La Junta se pone las pilas con la prescripción enfermera - Foto: Eugenio Gutierrez Martinez.

El Servicio de Salud de Castilla-La Mancha (Sescam) acaba de sacar a consulta pública el futuro decreto que regulará la prescripción  de medicamentos y productos sanitarios por los profesionales de la enfermería. Una prescripción enfermera que el Gobierno central ya autorizó en 2018 y a la que Castilla-La Mancha  llega relativamente tarde: el plazo de dos años que el Estado dio a las autonomías para actualizarse expira este otoño. 
Además de Castilla-La Mancha, están pendiente de regular esta ‘receta’ de enfermería Aragón, Asturias, Castilla y León, Extremadura, Galicia, La Rioja, Madrid y Murcia. Prescripción que, entre otras cosas, permite a estos profesionales sanitarios suministrar vacunas con todo «el respaldo legal»  y sin la autorización expresa de un médico.
Como destaca el Sindicato de Enfermería (Satse), la prescripción enfermera «se adecua perfectamente a la formación académica de estos profesionales, y al desarrollo actual de la profesión», aumentando  su «capacidad resolutiva» dentro del equipo sanitario y «agilizando el desarrollo integral de su trabajo y el del equipo de salud».
Sin olvidar  que facilita un «control más cercano de la evolución del tratamiento a seguir por el paciente». «Se detectan mejor posibles efectos adversos y se propicia un mejor cumplimiento terapéutico» y  «supone una herramienta fundamental para garantizar la continuidad de los cuidados y agilizar la toma de decisiones», según explica Satse. 
Por no hablar de que «evita la saturación en consultas y elimina gestiones administrativas». Es más, como reconoce la propia Junta de Comunidades en este primer borrador, «esta actividad ha demostrado ser eficaz y eficiente en todos los países donde se ha implantado, reduciendo el gasto sanitario, optimizando los recursos y mejorando  la calidad asistencial y la satisfacción de las personas usuarias de los servicios de salud». Además, de «contribuir a reducir la automedicación».
En definitiva, « viene a normalizar una realidad cotidiana  en el desarrollo de las competencias de estos profesionales».

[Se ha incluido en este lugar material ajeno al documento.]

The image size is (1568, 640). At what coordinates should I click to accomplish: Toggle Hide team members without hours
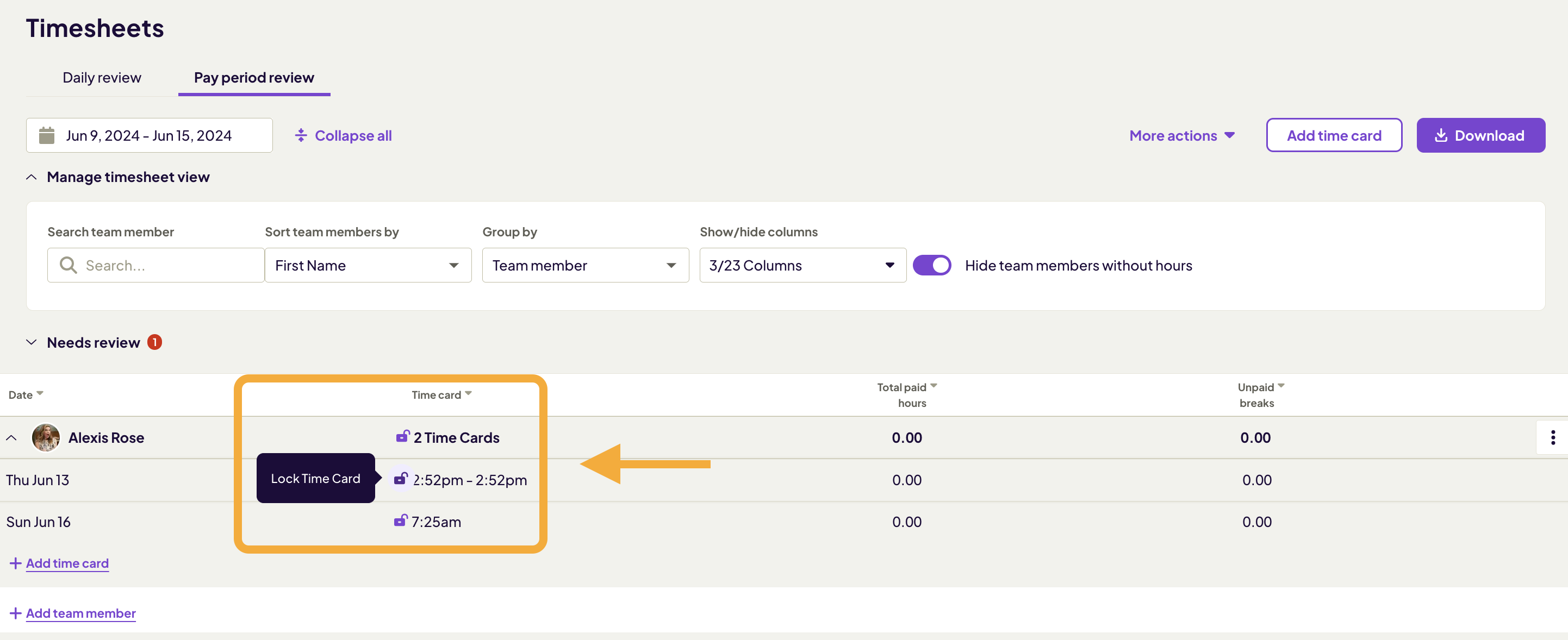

Desde Satse se advierte de que es imprescindible prever un sistema por el cual aquellos profesionales que  trabajan en otros ámbitos, básicamente en la sanidad privada o como autónomos,  puedan acceder sin problema a esta acreditación si cumplen los requisitos exigidos, dado que «el derecho a acceder a la acreditación está establecido para todos los profesionales sin distinguir en qué ámbito ejerzan».  Las ocho autonomías que ya han regulado este procedimiento, todas ellas han determinado la acreditación de oficio de todos aquellos profesionales que reúnan el requisito de contar con un año o más de experiencia.